会田 身ぶるいしたでしょう、恐怖と楽しさが入り混じっている。あのころは命があったら拾いものだという気がありますからね。チェリーニが言っているように、ちょっと散歩に行って、けんかして七人殺してきましたというような世界なんですから(笑)、われわれには想像できない世界ですよ。
開高 マイホーム時代にはなかなかわからないが、乱世になるとよくわかる。
会田 だからマキアヴェリのわかる人はマイホームでなしに…。
開高 治にいて乱を求むる人ですね。
会田 矛盾だらけの人間ですよ。
開高 やはり、芸術家といったらすこしあまい呼び方になりますが、芸術家にも非常に悪魔的な芸術家もいますから、そうした意味では、マキアヴェリも天性芸術家ですね。
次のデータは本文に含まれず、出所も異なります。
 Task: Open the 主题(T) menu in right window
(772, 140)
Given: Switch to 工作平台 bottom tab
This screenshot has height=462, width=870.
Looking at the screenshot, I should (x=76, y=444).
芸術家は博奕打ちみたいなもんですから、そういう人物は、ああした混沌期でないと、生きている気がしないのでしょうね。

力の政治と組織の政治
会田 マキアヴェリは、組織の力を見抜けなかったのですね。イタリアがフランスから攻められたとき、ひとたまりもなくやられてしまう。マキアヴェリはそれを見て、どんな偉い人間がその軍隊を組織しているのかと思ったでしょう。ところがその廷臣団というのが、ぶよぶよの坊主ばかりで、コンサルタントにもたいした人物がいるわけでもない。それではシャルル八世とはよほどの人間だろうと想像していたら、これが二十四歳、まったく自分では決断のできない、猫背の神経質な男なんですね。こんなぶよぶよの廷臣団と、こんな男が軍隊を組織してどうしてこんな大軍団で遠征してこられたのか、マキアヴェリにはわからないんです。それは組織の力なんですね、絶対主義の。ところがそれが見抜けなかった。マキアヴェリは、むしろイタリアにはシャルル八世よりもはるかに偉い人物がいる。あんなできの悪い人間でも、こんな力を発揮するのだったら、もっとりっぱな君主を置くことによってどんなことでもできるのではないかと思ったのではないでLようかね。その点でしたら、同時代の歴史家だったグィッチャルディーニのほうが上だと思います。マキアヴュリの友人ですが、位置はマキアヴェリよりもちょっと高かったから、組織まで見破れる場所に遭遇できた。この点、マキアヴュリには能力がありながらチャンスがなかったわけで、かわいそうなところですよ。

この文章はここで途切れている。